È questa una delle frase storiche di Luigi Veronelli, che si può leggere sulla copertina della sua biografia appena pubblicata in Italia. Narra il “Veronelli uomo”: una delle figure pilastro dell’enogastronomia italiana degli ultimi 50 anni.

Luigi Veronelli sta all’enogastronomia italiana come Carlo Petrini a Slow Food. Fu però un antesignano tra coloro che, in seguito, iniziarono a preoccuparsi del “mangiare” e “bere” bene con un occhio al rispetto dell’ambiente e delle tradizioni più autentiche.

Il “filosofo anarchico”, scomparso 9 anni fa, fu uno dei massimi diffusori e custodi del patrimonio enogastronomico italiano e la sua vita fu intensa e ricca di aneddoti colti.

È uscita da poco una biografia sui generis, che narra Veronelli nella sua sfera più intima, ricca di spunti, disegni, parole e pensieri del famoso enologo, gastronomo italiano.

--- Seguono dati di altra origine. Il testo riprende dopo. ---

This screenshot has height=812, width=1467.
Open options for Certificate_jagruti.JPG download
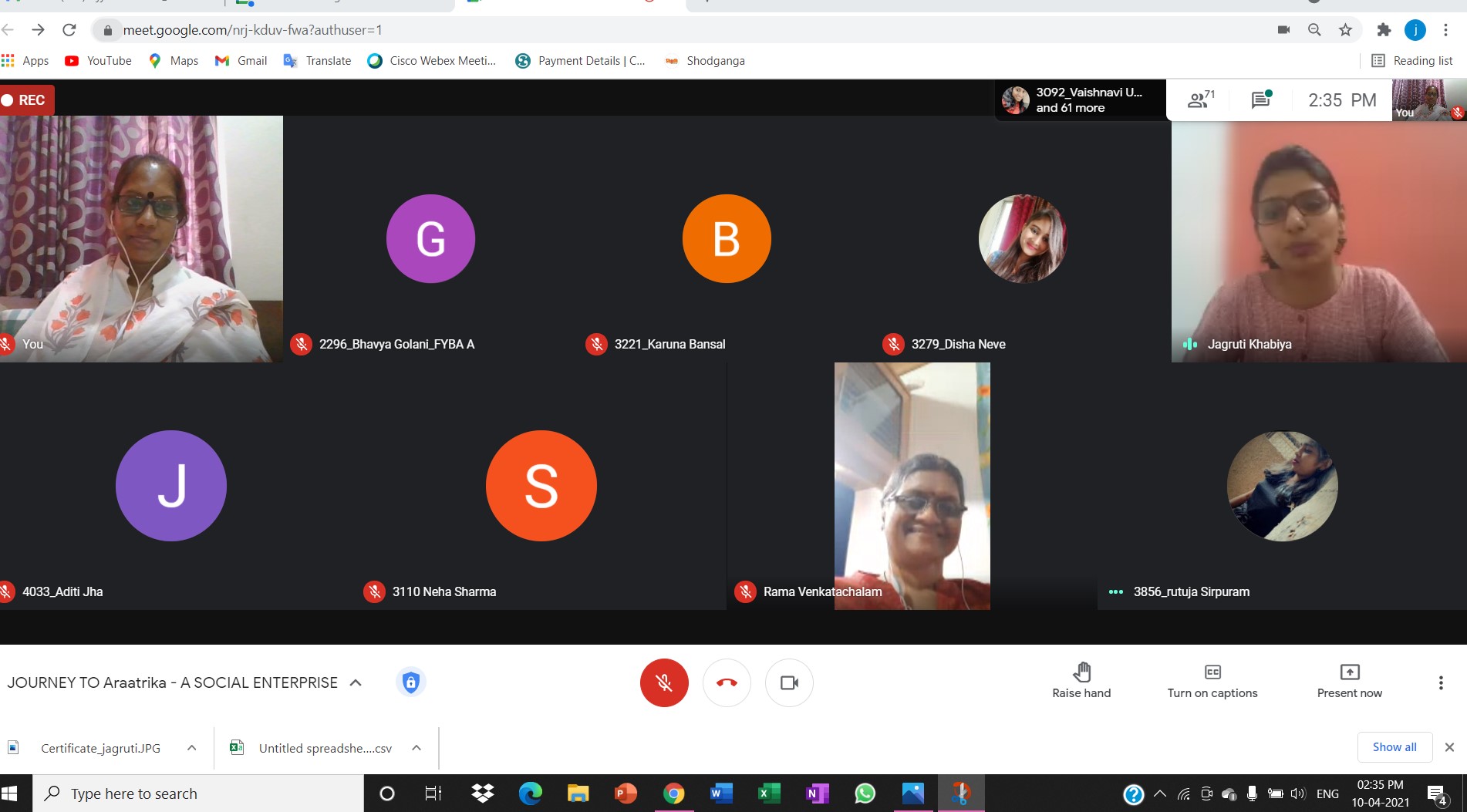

L’intento degli autori è quello di raccontare la persona attraverso quella che fu una prorompente personalità, che nell’ultima metà di secolo XX ha rivoluzionato il modo di stare a tavola degli Italiani. 

Per tutti coloro che vogliono leggere la storia di questo speciale personaggio e delle sue battaglie in difesa dei vigneti d’Italia, il testo Luigi Veronelli, la vita e' troppo corta per bere vini cattivi”, scritto a quattro mani da Gian Arturo Rota e Nichi Stefi,  è edito da Giunti Editore-Slow Food Editore ed è in vendita a 16,50 €.